Extract —
— Start —

Alternatively, we can set Stamina as the size
input to have a single display of all the traits.
plot_bbs2 <- function(data) {
ggplot(data) +
aes_string(y = 'Attack',
x = 'Defense',
size = 'Stamina',
label = 'Beyblade') +
geom_text(col = 'cyan4',
position = position_jitter()) +
labs(y = 'Total Attack',
x = 'Total Defense',
size = 'Total Stamina',
title = 'Fig. 2: Beyblade Statistics Comparisons (Alt. Display)'
) +
theme_light() +
theme(panel.grid.minor = element_blank(),
panel.grid.major.x = element_blank(),
legend.position = 'bottom')
}
plot_bbs2(bbs)
Based on Figure 2, Beat Lynx may be the optimal beyblade among all other Metal Fight beyblades: it has high attack and defense while boasting a moderately high stamina. In other words, although it does not beat Burn Phoenix in terms of stamina, it is an outlier in the generally negative trend between Attack and Defense.
Conclusion
Using rvest
to scrape the websites, purrr
for iterations, flextable
for table formatting, and ggplot2
for plotting (among others), I have employed data science methods to generalize the patterns among the beyblade traits. I have determined that Attack is negatively related to Defense and Stamina, while Defense seemingly is not correlated with Stamina. Overall, the beyblade Beat Lynx is an outlier in that it boasts a high attack and defense while maintaining a moderately high stamina. As such, if the statistics are to be trusted, the optimal beyblade would be Beat Lynx on average among those in Metal Fight.
However, regardless of your own interest in the Beyblade universe, I hope that this post motivates you to (1) learn more about web mining and (2) investigate your favorite franchises with data science. Feel free to expand upon the code presented here–I would love to know what you produce!
This is useful when sharing code with others, as they may not have the same libraries, so the code should work without additional input from the other user.↩︎

— End —

Given instruction —
Answer from the Beyblade analysis:
(a) Which trait does plot_bbs2 map to point size?
(b) Which beyblade has more stamina than Beat Lynx?
(c) Which package was used to scrape the websites?
The listing after this point has no connection to the Beyblade analysis.

Supplied material —

— Start —

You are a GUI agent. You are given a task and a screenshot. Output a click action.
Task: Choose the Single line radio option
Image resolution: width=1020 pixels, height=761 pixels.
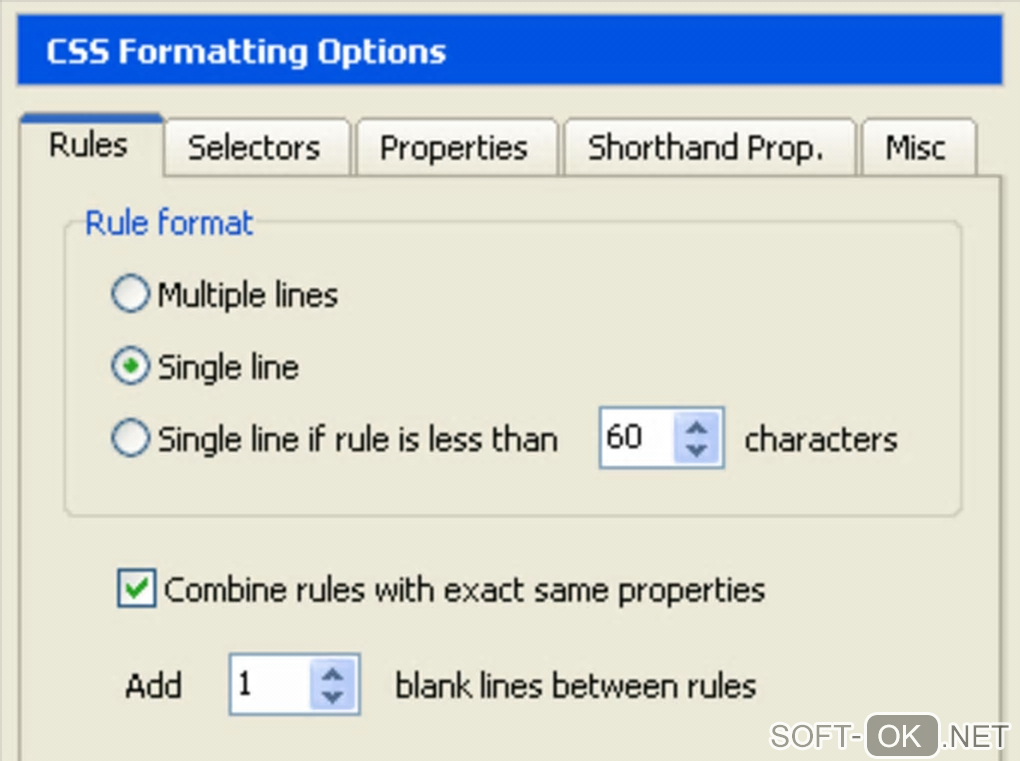coord(130,367)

— End —

Full output —
(a) Stamina
(b) Burn Phoenix
(c) rvest